In a city known for its glamour, talk of sewage may seem inapt, but it is also essential to understanding Los Angeles, because each day "6,700 miles of sewers convey 450 million gallons of wastewater . . . from more than four million people to four treatment plants."
"Brown Acres: An Intimate History of the Los Angeles Sewer System" by Anna Sklar (Angel City Press: 232 pp., $19.95 paper) takes an unprecedented look at what lies beneath the sprawling 465.9-square-mile city, which for decades dumped its untreated sewage into the ocean. With details (and photographs) gleaned from meticulous research in the city's archives, Sklar relates the extreme difficulties the city faced in building a sewer infrastructure to handle its rapidly expanding population in the late 19th and early 20th centuries.
As any engaging cultural history should, "Brown Acres" illuminates the city's politics, landscape and ecology, especially through the labors of its municipal engineers. Sklar takes us through the painstakingly slow developments that led to the current award-winning sewer system. To call the process of building the underground network of pipes and ultimately a sewage treatment plant Herculean would be an understatement.

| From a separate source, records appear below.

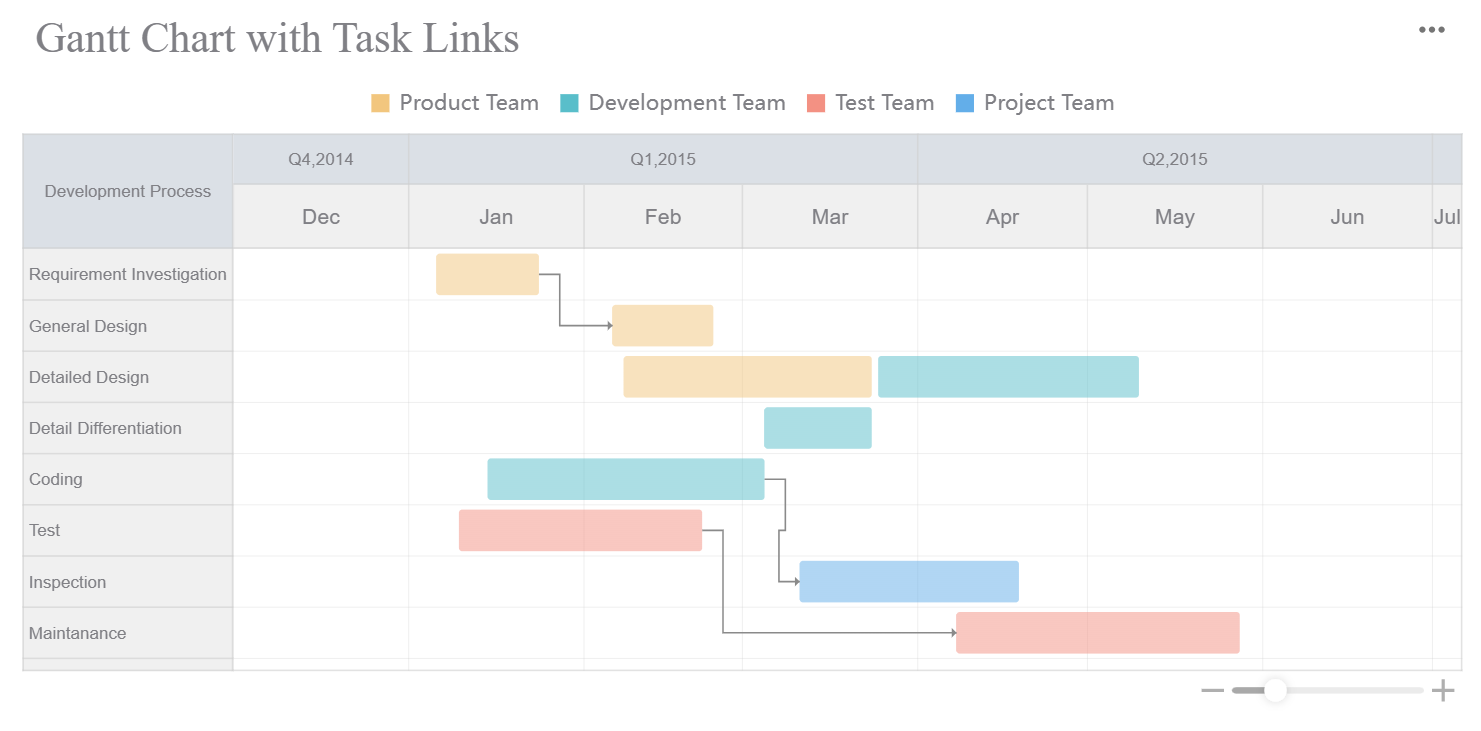Screen dimensions: 1481x731
Task: Open the three-dot more options menu
Action: (x=1431, y=30)
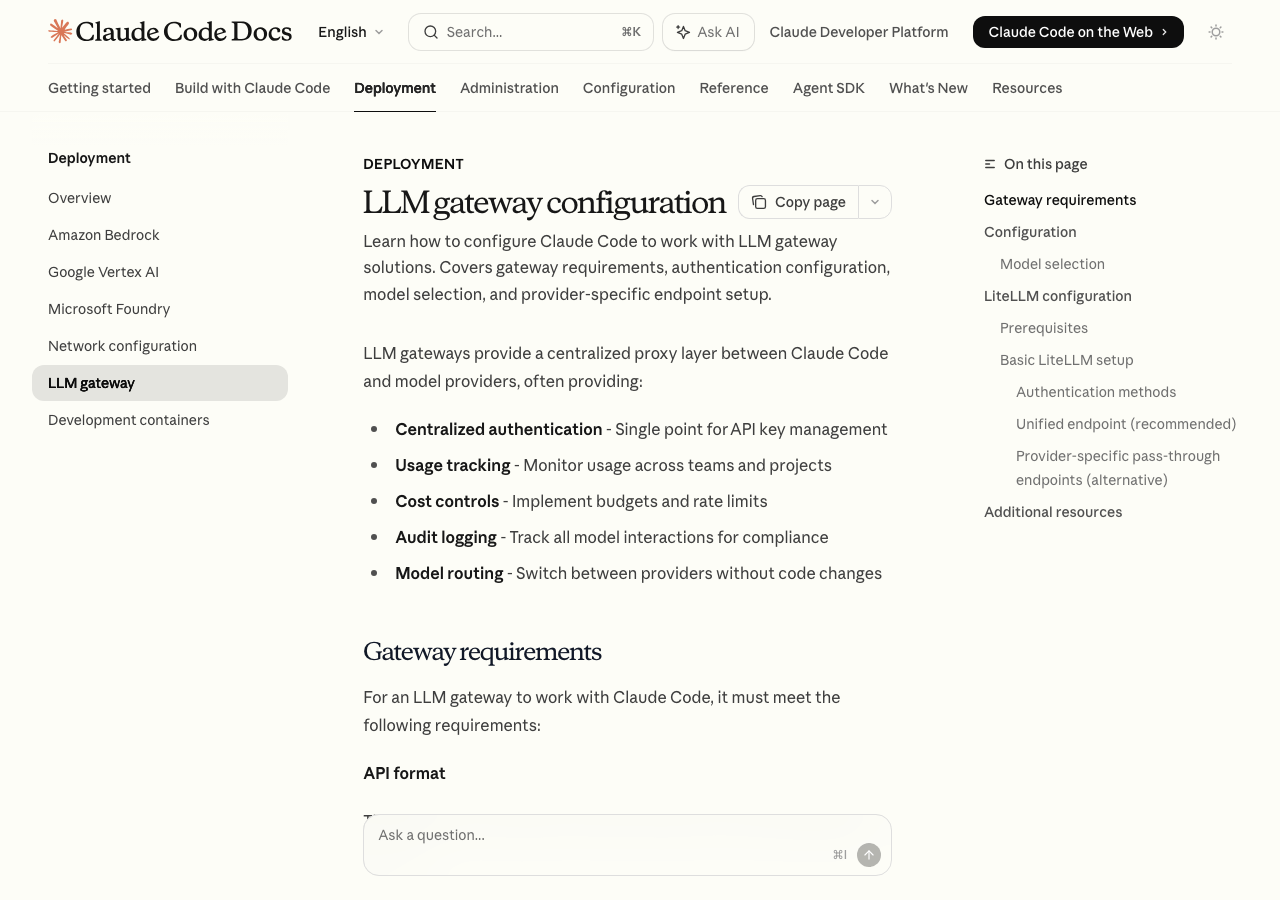Select Google Vertex AI in the sidebar
The image size is (1280, 900).
pos(103,272)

Sklar, the former public information director for the city's Department of Public Works, lingers on the topic that makes this book so timely: the environmental impact of a century of ineffective sewage treatment and the efforts of activists to clean up Santa Monica Bay, the dumping ground for much of the city's waste since 1894. She also discusses L.A.'s historic lack of foresight in municipal planning and notes that its current struggle with drought could be helped by recycling the hundreds of millions of gallons of treated wastewater it produces each day.